6) Maryland Republicans ended all county money for a low-income kids’ preschool program. Why? No need, they said. Women should really be home with the kids, not out working. {emphasis theirs}

Let me just first say that at the end of the day, I still support what MoveOn is driving at—that is, not pulling funding from low-income kids’ preschool programs. I get that. They’re low income. Further, I think that by simply raising taxes on the rich (I, too, though not “rich” would be willing to pay more) and then people just being a little more efficient and earnest in how they manage these funds, many of the budget problems would likely be solved, or at least it would help.

My problem, though, is the way MoveOn phrases it, as though it is a preposterously wrong idea that “Women should really be home with the kids, not out working”—wrong on the same level of Republicans allowing women to die rather than allow them an abortion, or on the level of changing the legal definition of rape, or on the level of making it legal to kill abortion providers.

I just don’t think the idea that mothers of small children should be home with their kids is really so wrong. It is idealistic, to be sure, in today’s world, but, it is not wrong. In fact, I think it is very much right.

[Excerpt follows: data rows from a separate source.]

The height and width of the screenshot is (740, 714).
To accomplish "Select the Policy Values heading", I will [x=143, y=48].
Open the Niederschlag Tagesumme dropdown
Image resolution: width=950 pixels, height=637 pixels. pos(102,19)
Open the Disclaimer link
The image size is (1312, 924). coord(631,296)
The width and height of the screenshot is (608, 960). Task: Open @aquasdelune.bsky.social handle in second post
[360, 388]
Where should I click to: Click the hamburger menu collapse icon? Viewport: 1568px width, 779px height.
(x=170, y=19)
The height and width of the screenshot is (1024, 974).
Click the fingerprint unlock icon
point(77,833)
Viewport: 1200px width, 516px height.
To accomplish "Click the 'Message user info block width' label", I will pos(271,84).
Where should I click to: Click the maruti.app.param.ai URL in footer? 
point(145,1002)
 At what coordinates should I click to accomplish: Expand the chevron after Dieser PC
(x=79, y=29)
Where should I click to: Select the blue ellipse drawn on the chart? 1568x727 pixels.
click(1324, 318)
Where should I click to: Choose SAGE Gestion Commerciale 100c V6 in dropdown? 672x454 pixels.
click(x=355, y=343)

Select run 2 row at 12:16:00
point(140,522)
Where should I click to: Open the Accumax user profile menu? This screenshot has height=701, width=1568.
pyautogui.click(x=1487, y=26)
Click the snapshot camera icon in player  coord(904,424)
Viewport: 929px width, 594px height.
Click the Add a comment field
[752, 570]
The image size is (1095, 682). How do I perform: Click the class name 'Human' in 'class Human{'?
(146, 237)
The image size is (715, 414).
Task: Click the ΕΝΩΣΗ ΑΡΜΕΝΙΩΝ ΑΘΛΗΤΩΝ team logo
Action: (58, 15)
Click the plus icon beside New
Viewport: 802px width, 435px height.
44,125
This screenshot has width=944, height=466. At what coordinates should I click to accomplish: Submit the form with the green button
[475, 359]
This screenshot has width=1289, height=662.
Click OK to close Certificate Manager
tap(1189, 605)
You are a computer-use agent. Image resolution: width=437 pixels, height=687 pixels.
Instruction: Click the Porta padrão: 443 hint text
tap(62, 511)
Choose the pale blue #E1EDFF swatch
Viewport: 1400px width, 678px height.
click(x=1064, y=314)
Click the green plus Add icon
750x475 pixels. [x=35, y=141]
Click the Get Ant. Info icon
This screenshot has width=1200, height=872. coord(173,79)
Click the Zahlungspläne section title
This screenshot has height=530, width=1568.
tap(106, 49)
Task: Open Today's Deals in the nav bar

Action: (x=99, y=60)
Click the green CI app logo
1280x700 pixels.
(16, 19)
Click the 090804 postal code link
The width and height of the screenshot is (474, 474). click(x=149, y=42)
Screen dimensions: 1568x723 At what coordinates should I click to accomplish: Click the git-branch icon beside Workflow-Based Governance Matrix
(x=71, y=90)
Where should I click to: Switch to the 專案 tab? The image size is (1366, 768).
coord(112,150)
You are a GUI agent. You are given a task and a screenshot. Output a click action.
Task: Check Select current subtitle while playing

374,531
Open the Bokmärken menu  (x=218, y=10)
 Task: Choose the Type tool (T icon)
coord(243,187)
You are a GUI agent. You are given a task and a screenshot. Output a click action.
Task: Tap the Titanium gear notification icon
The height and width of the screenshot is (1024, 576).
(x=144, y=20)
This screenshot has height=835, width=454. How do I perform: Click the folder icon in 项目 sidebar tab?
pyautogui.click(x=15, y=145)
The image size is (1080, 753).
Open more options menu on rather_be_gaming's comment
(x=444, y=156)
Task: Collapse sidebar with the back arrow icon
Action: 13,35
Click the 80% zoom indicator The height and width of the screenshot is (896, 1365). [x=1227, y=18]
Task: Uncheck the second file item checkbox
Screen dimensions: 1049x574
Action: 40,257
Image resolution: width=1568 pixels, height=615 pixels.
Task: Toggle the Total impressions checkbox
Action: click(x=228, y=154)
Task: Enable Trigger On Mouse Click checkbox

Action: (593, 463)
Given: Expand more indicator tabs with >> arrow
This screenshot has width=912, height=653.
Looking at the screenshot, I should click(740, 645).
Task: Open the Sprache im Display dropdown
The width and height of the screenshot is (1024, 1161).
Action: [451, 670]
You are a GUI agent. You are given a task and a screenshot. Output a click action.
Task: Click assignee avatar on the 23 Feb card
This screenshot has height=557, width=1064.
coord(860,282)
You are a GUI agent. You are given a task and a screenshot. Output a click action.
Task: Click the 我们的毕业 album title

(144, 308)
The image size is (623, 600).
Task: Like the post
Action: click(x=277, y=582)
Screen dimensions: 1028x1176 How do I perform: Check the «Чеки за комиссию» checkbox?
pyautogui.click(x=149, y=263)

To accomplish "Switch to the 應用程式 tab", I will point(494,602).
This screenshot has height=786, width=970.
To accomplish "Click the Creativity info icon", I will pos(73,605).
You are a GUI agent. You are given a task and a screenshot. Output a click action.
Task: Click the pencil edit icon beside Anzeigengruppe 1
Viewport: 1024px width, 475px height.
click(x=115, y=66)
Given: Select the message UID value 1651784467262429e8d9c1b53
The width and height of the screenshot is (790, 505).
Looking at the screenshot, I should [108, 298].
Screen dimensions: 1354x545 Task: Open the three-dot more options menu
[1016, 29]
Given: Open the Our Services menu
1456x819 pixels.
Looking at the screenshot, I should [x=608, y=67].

I think more people who can actually afford it should do this. I’m not saying women should not work, ever, I’m just saying that I really do believe it is better, most especially for infants, for them to be at home with their mothers and to slowly ramp the children up for full days at school over the 5-6 year early childhood stage. I do not think it is ideal for infants to be in day care centers or for toddlers or preschoolers to attend all day programs. I’ll provide a link here to some more thoughts on this including scholarly citations on the subject, though, as is the case with “proving” breastfeeding is the right thing to do, I do dare say that it seems to me to be common sense that small children, new to the world, need not be exposed to the fray of a group dynamic under the care of paid workers for extended periods of time. But, I digress.

To paraphrase a great thinker (cough cough…not really…but the sentiment works in what I am getting at there) we have to deal with the world we live in NOW not the world we want, or how we hope the world will someday be. Sure, I want a world where all mothers can afford to stay home with their infants, then send them to preschool for a few hours a week at age 3 or so, then enroll them in Kindergarten and be there at 3 pm to ask how their day was. However, I am a realist and I understand that that is NOT the world we live in right now. Therefore, we need to try and help out the best we can, which might mean, yes, funding full day preschools for low income kids. It also might mean subsidizing low income mothers staying home with their infants or preschoolers, or maybe attending classes part time, if they hit a set of targets ensuring they’re doing right by the kids and the system and not squandering the benefit.

I also understand that even among those who have a little money, with good jobs, mothers often choose to work because of a need for the healthcare benefits associated with their jobs. Another common scenario are the professionals who have to both work because their student loan payments are so high. Fixing both of these issues by bringing America more in line with other industrialized countries that do not tie healthcare to employment and that have much more reasonable systems of higher education would definitely allow more parents to do better by their young children.

I guess I am just dismayed that the progressives, with whom I share many values, think that what I believe to be ideal for children is wrong or somehow laughable or outrageous. But, the alternative—not supporting Planned Parenthood or MoveOn and allowing the attacks on women and children the Republicans are trying to pull—isn’t really an option for me either.